In a country wracked by religious-secular tension, it’s not often that the country’s political and intellectual establishment awards Israel’s highest prize to a fervently Orthodox rabbi who has made a career of saving Jewish souls.
Then again, Yitzchak Dovid Grossman is not your average rabbi.
A sixth-generation Jerusalemite born to a prestigious Chasidic family, Grossman left his roots and his fervently Orthodox surroundings in 1968 for the nightclubs and discos of one of Israel’s most drug-infested, crime-ridden cities, Migdal Ha’emek in the Lower Galilee.
The thing was, Grossman never shaved his beard or sidecurls.

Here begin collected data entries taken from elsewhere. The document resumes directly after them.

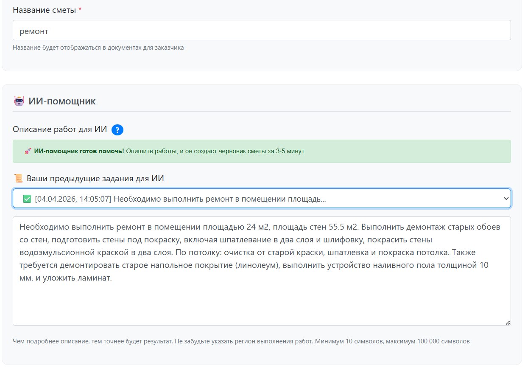Viewport: 525px width, 368px height.
Task: Click the dropdown chevron arrow
Action: 505,199
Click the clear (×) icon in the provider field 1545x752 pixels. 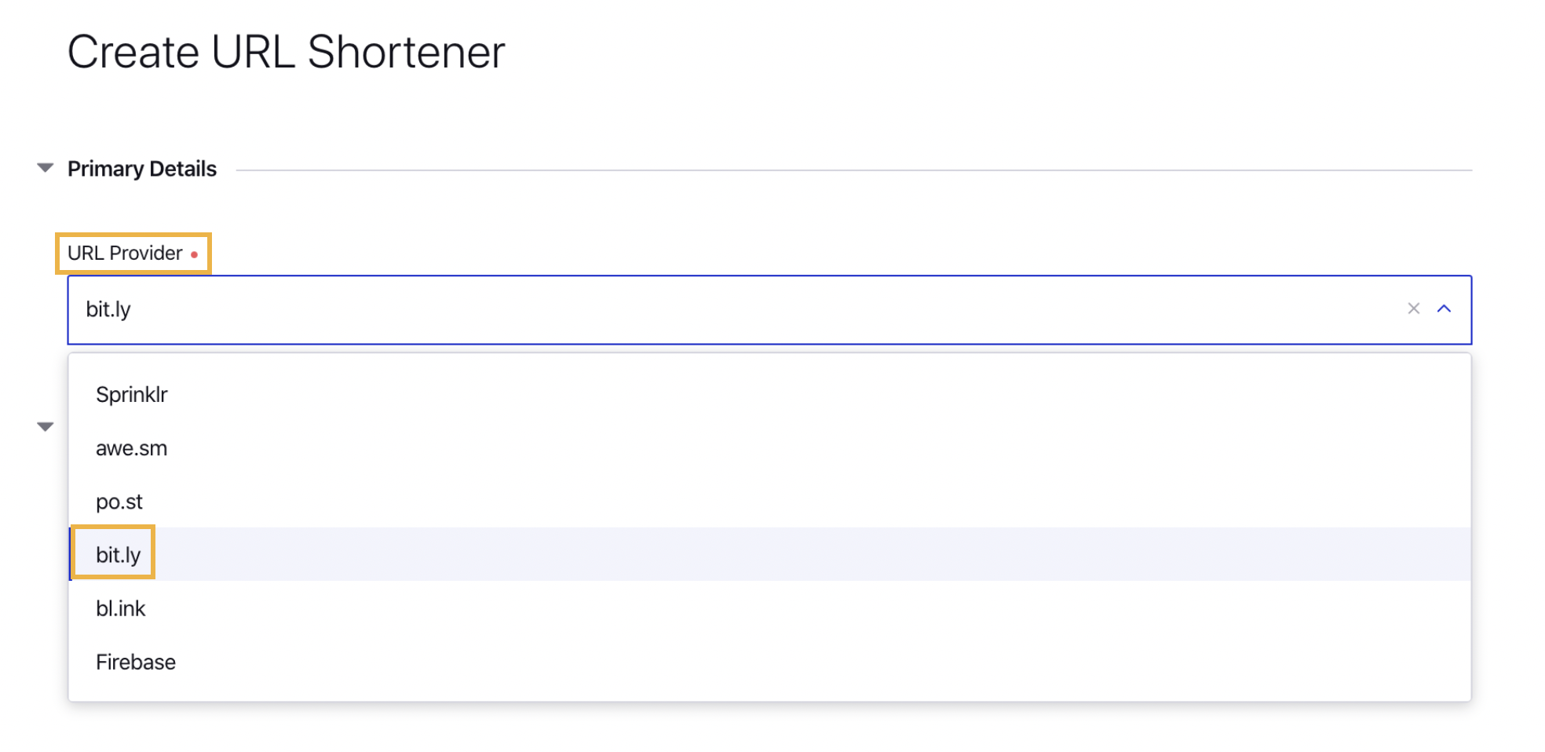coord(1414,309)

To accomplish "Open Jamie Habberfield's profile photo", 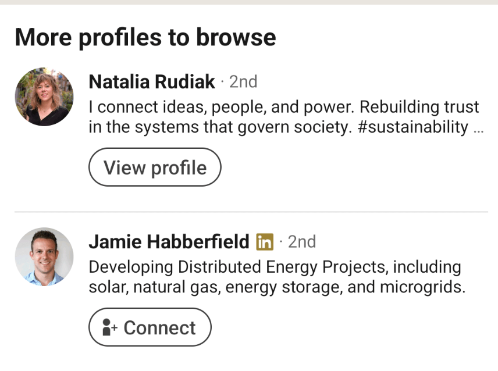I will [x=44, y=256].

Instead, the people he met were changed by Grossman, who today presides over one of Israel’s largest educational institutions for poor and at-risk youth, a wildly successful prisoner rehabilitation program and, as the city’s chief rabbi, Migdal Ha’emek.
Now the recipient of the Israel Prize for lifetime achievement, which is awarded every year at a ceremony in Jerusalem on Israel’s Independence Day, Grossman says he hopes to bridge the secular-religious divide in Israel.
"I want to use the Israel Prize to engage people, to connect with them and show we’re one," Grossman, 57, told JTA.
Israeli Prime Minister "Ariel Sharon has his disengagement plan from the Palestinians; this is my engagement plan for the Jewish people," he adds.
Grossman’s maverick tactics have earned him a unique reputation. Early on, Grossman says, he decided that the best way to reach Jews was through love.
When he went to discos in Migdal Ha’emek, rather than chastising the youths there he engaged them in discussion and debate. Sometimes, before the evening was over, many of the young men had foregone their female dance partners for a simcha-dancing circle with Grossman, like those at Orthodox weddings and Bar Mitzvahs.
The next step was to get the youths to abandon their lives of drugs and crime, which by the late 1960s had turned Migdal Ha’emek into a notoriously dangerous place.
Grossman says he sought to influence the youths by embracing them.
"When a person sees a rabbi helping him with something practical, then maybe he will look to you for spiritual guidance, too," he says. What’s important is "not only that he sees you want him to be religious, but that you want to help him generally."
Grossman would invite criminals to his home for Shabbat meals, visit Israelis in prison and find youths in city slums where they conducted illicit business. His home became so popular with underworld characters that his wife insisted the family install a closed-circuit TV monitoring system and a button to summon police in case of emergency.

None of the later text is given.